PROTEABIOSCIENCES GROUP, INC. HOLDING CORP. CONVERTIBLE PROMISSORY NOTE

Contract Categories: Business Finance - Note Agreements
EX-10.138 4 v462304_ex10-138.htm EXHIBIT 10.138

  

Exhibit 10.138

 

THIS SECURITY HAS NOT BEEN REGISTERED WITH THE SECURITIES AND EXCHANGE COMMISSION OR THE SECURITIES COMMISSION OF ANY STATE IN RELIANCE UPON AN EXEMPTION FROM REGISTRATION UNDER THE SECURITIES ACT OF 1933, AS AMENDED (THE “SECURITIES ACT”), AND, ACCORDINGLY, MAY NOT BE OFFERED OR SOLD EXCEPT PURSUANT TO AN EFFECTIVE REGISTRATION STATEMENT UNDER THE SECURITIES ACT OR PURSUANT TO AN AVAILABLE EXEMPTION FROM, OR IN A TRANSACTION NOT SUBJECT TO, THE REGISTRATION REQUIREMENTS OF THE SECURITIES ACT AND IN ACCORDANCE WITH APPLICABLE STATE SECURITIES LAWS.

 

PROTEA BIOSCIENCES GROUP, INC. HOLDING CORP.

 

CONVERTIBLE PROMISSORY NOTE

 

Issuance Date: as of March 1, 2017 $308,439.00

 

FOR VALUE RECEIVED, PROTEA BIOSCIENCES GROUP, INC., a Delaware corporation (referred to herein as the “Maker”) with a business address at 955 Hartman Run Road, Morgantown, WV 26507, hereby unconditionally agrees and promises to pay to the order of CKR LAW, LLP, and/or its successors and assigns (the “Holder”), at the office of the Holder located at 1330 Avenue of the Americas, 14th floor, New York, New York 10019 or such other place as the Holder may from time to time designate, in lawful money of the United States of America, the principal sum of Three Hundred and Eight Thousand, Four Hundred and Thirty Nine ($308,439) Dollars (the “Principal Indebtedness”), together with accrued and unpaid interest on the outstanding Principal Indebtedness evidenced by this Note at the Interest Rate (as defined below).

[WRITTEN REQUEST A]
In the convertible promissory note, what principal sum does the Maker promise to pay the Holder?
[WRITTEN REQUEST B]
Carry on the convertible promissory note past its last sentence, in the same legal style.

[RECORDS PROVIDED]

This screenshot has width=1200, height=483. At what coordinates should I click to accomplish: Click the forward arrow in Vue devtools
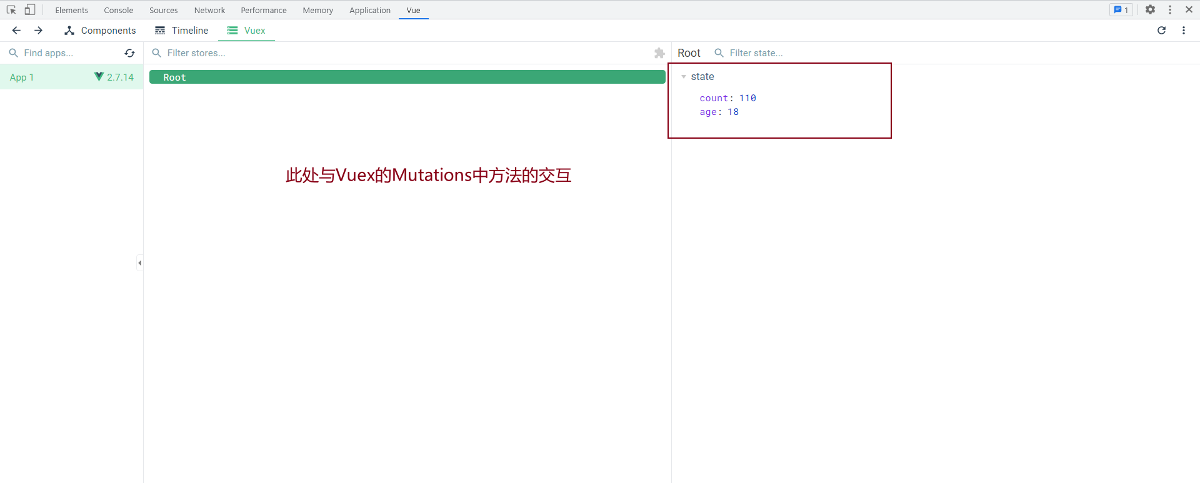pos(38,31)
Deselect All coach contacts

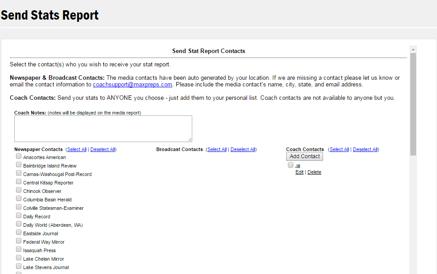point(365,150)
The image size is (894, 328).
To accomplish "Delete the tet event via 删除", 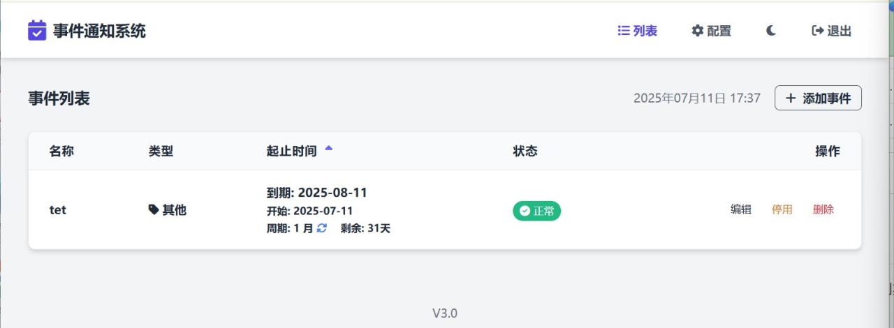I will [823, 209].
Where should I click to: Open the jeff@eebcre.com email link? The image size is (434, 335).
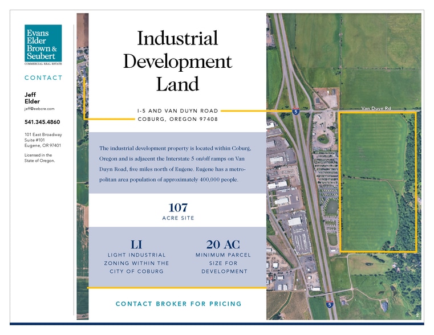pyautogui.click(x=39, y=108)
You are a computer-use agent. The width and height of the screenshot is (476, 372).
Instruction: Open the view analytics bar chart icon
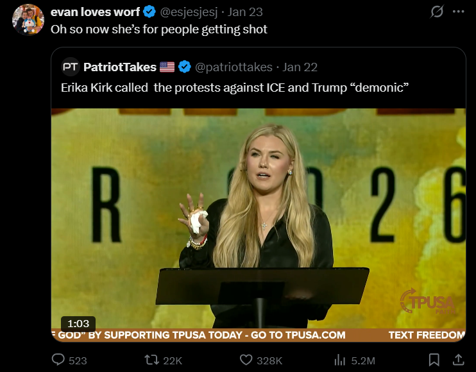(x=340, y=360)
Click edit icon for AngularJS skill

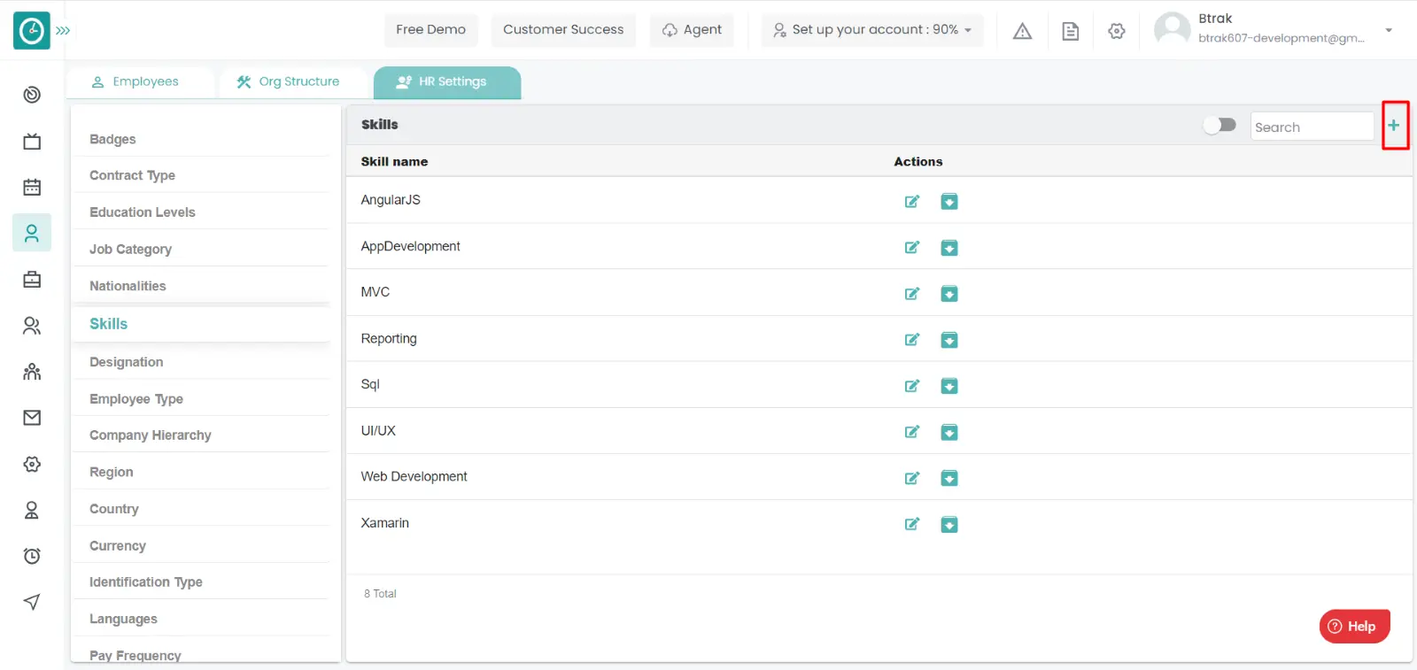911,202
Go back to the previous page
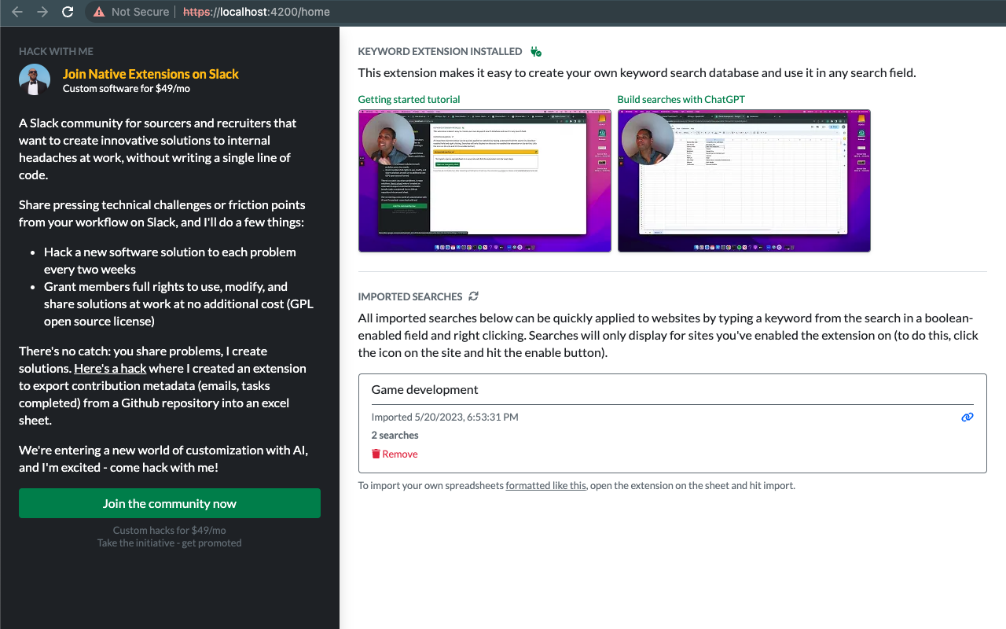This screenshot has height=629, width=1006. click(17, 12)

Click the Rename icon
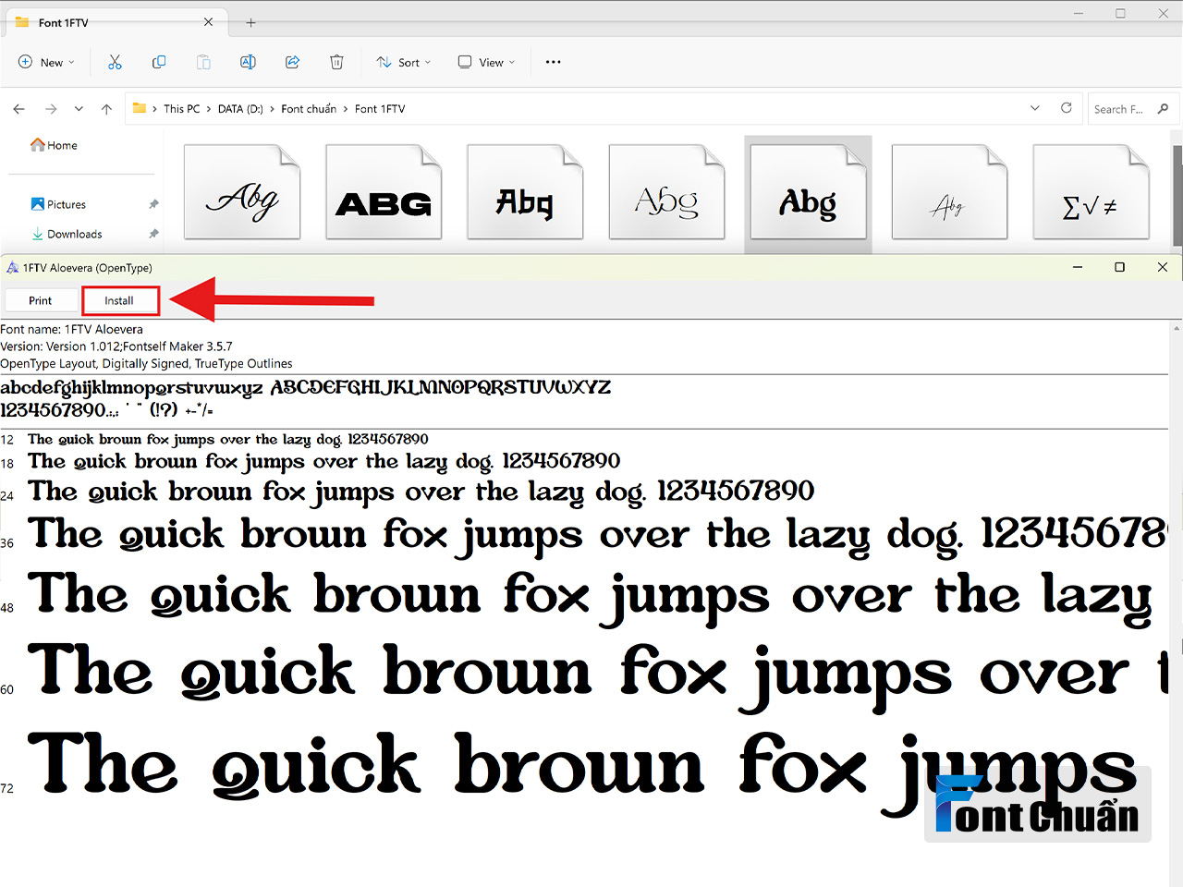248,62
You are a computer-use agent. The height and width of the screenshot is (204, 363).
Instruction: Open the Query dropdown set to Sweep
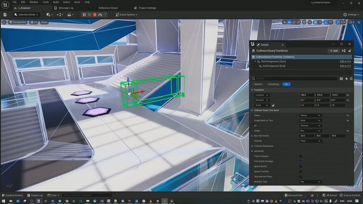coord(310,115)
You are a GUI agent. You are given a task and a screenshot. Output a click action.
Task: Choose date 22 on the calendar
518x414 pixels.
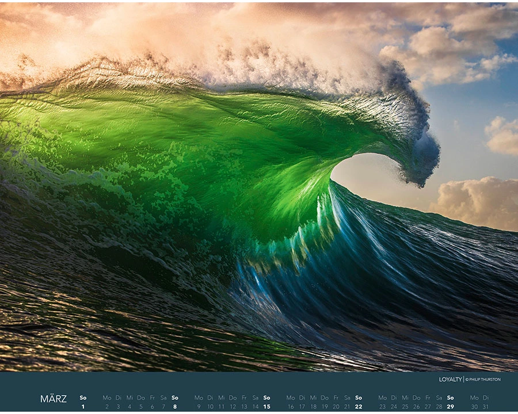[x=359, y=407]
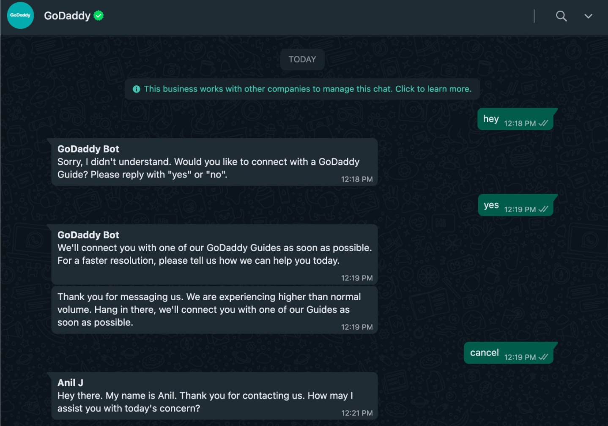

[WRITTEN ANSWER A]
$308,439 (Three Hundred and Eight Thousand, Four Hundred and Thirty Nine Dollars).

[WRITTEN ANSWER B]
 

1.            Principal Indebtedness. The outstanding Principal Indebtedness of this promissory note (the “Note”) shall be due and payable, together with accrued and unpaid interest on the outstanding Principal Indebtedness, on the earlier to occur of (a) consummation by the Maker of a registered public offering of its Common Stock, $0.001 par value per share (the “Common Stock”), pursuant to a registration statement on Form S-1 (or other applicable form for registering securities) that is declared effective by the Securities and Exchange Commission (the “Public Offering”), or (b) September 30, 2017 (the “Maturity Date”).

 

2.            Interest. Interest shall be payable on the outstanding Principal Indebtedness (“Interest”) at the rate of two (2%) percent per annum (the “Interest Rate”) and shall be calculated for actual days elapsed on the basis of a 360-day year, which results in higher interest, charge or fee payments than if a 365-day year were used. Interest shall be payable in cash, on the Maturity Date.

 

3.            Default Interest Rate. During any period in which an Event of Default has occurred and is continuing, Interest shall accrue on the outstanding Principal Indebtedness at the rate per annum equal to eight (8%) percent (the “Default Interest Rate”), compounded monthly; provided, however, that in no event shall Maker be obligated to pay Interest, charges or fees at a rate in excess of the highest rate permitted by applicable law from time to time in effect.

 

   

 

 

4.            Conversion of Note.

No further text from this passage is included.